落合陽一氏が創建した「計算機自然神社」についてイスラーム学者・中田考が鋭く指摘「ありふれた宗教ビジネスの一つに過ぎない」
では、「計算機自然神社」とは何か
「計算機自然神社」とは、自然が計算機の中にも外にも存在しその両者が相互に作用しループを形成することでデジタルとアナログ、人工と自然、人間と計算機を融合して新たな創造性と世界観を生み出すという新しい自然「計算機自然(デジタルネイチャー)」概念に基づき創建された、ヌルの「神」とオブジェクト指向「菩薩」を並置することでデジタル技術と日本の神仏習合思想を掛け合わせ創造性を引き出す新たな精神的な空間として現代の信仰や文化・芸術に新しい風を吹き込む場所とされ、神社を詣でる利益は「無から有を生み出す可能性の拡大」と「創造性と思考の深化」ということになる。
「計算機自然神社」創建もありふれた宗教ビジネスの一つに過ぎないが、似非宗教ではない
我々が今日宗教と呼ぶ現象は、有史以前の遺跡の土器や壁画などにも見出すことができる。
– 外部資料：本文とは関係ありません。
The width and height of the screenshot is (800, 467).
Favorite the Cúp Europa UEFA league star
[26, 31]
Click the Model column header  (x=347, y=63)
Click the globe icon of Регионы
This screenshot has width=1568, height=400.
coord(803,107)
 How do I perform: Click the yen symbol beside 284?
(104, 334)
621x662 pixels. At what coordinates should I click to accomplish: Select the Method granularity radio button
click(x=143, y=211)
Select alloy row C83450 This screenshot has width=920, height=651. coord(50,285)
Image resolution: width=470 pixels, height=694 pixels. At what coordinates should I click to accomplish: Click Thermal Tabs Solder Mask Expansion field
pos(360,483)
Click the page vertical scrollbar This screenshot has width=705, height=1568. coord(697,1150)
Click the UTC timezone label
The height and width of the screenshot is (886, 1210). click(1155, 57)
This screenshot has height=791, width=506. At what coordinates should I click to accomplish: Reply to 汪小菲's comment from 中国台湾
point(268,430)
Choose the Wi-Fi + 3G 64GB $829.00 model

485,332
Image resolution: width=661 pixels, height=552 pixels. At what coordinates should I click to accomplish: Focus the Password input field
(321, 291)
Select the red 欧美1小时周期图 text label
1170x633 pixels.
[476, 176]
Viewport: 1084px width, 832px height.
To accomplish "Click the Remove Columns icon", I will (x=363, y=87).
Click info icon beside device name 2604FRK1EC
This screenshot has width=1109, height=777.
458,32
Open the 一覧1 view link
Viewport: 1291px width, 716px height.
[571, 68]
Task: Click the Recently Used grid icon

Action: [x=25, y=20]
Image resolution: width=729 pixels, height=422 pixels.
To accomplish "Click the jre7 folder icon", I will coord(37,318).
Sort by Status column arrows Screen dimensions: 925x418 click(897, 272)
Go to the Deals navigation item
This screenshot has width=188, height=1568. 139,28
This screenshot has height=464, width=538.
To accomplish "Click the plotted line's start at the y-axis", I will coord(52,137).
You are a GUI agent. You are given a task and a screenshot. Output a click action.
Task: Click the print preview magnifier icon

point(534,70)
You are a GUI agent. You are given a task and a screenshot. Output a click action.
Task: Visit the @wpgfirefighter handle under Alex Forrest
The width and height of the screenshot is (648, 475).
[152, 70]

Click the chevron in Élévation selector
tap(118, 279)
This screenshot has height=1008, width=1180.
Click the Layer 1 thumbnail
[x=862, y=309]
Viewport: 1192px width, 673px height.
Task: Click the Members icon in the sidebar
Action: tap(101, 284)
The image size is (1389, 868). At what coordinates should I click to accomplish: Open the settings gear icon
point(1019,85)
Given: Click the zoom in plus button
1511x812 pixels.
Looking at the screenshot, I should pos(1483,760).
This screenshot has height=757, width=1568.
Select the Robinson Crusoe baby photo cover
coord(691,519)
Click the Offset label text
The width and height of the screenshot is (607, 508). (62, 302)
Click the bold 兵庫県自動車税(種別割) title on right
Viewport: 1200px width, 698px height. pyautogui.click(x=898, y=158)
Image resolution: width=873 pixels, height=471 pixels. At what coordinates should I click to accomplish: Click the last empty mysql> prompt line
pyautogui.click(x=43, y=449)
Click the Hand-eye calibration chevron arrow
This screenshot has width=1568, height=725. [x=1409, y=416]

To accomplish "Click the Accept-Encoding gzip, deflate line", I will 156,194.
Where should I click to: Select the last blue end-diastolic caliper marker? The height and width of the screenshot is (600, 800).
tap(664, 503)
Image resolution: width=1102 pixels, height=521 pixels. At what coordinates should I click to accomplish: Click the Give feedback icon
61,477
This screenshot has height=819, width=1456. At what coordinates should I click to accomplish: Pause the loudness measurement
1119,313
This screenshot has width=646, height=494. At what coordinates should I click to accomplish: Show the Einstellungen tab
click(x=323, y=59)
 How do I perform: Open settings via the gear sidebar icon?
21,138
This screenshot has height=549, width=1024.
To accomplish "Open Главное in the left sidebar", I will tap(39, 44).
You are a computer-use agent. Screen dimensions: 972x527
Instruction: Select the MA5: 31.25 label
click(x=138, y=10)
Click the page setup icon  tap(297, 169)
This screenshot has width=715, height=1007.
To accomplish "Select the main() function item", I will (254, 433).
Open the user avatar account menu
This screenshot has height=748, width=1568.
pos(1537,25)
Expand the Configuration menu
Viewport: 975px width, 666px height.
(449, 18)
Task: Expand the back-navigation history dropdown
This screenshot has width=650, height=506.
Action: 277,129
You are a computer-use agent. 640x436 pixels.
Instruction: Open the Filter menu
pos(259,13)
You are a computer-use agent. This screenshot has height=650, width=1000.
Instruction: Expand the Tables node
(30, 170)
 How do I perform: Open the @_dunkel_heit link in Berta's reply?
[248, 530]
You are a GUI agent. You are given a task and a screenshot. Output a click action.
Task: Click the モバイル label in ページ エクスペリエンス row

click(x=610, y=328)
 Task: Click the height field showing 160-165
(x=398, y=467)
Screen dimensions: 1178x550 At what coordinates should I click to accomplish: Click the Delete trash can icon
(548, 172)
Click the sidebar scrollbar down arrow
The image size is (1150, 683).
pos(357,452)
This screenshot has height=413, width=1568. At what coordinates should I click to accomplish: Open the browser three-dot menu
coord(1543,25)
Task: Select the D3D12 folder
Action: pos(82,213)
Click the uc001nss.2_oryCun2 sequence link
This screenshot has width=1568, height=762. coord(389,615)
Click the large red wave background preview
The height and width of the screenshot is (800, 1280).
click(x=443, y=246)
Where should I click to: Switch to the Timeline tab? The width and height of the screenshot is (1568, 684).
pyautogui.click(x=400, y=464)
政治、経済、産業、科学、技術、軍事、哲学、教育、芸術などが分化する以前、それらがまだ未分化で混然一体となっていた頃、それらを覆う傘のような存在として宗教は存在した。 宗教は古来よりどこでも共同体の選良たちによって最新の知の語彙をもって語られ、技術を用いて表現、実践され、その能力を欠く大衆によって模倣、消費されてきた。 目先の利く「知識人」「芸術家」「商人」が最新流行の科学技術の語彙を散りばめた言説と趣向を凝らしたパフォーマンスによって、見せかけの「作られた伝統宗教」とパッケージすることで儀式の付加価値をつけて、創造性を欠く大衆に儀礼に参加することで最新の知と技術に参入したかのような代償満足を得させて対価を払わせる営為はきわめてありふれたものである。 「計算機自然神社」創建もまたそうした宗教ビジネスの一つに過ぎない。微視的には外国からの訪問客も満足して帰っているようであり、取り立てて持て囃すような新味もないが、似非宗教、似非科学だと目くじらをたてるほど悪辣な問題ではない。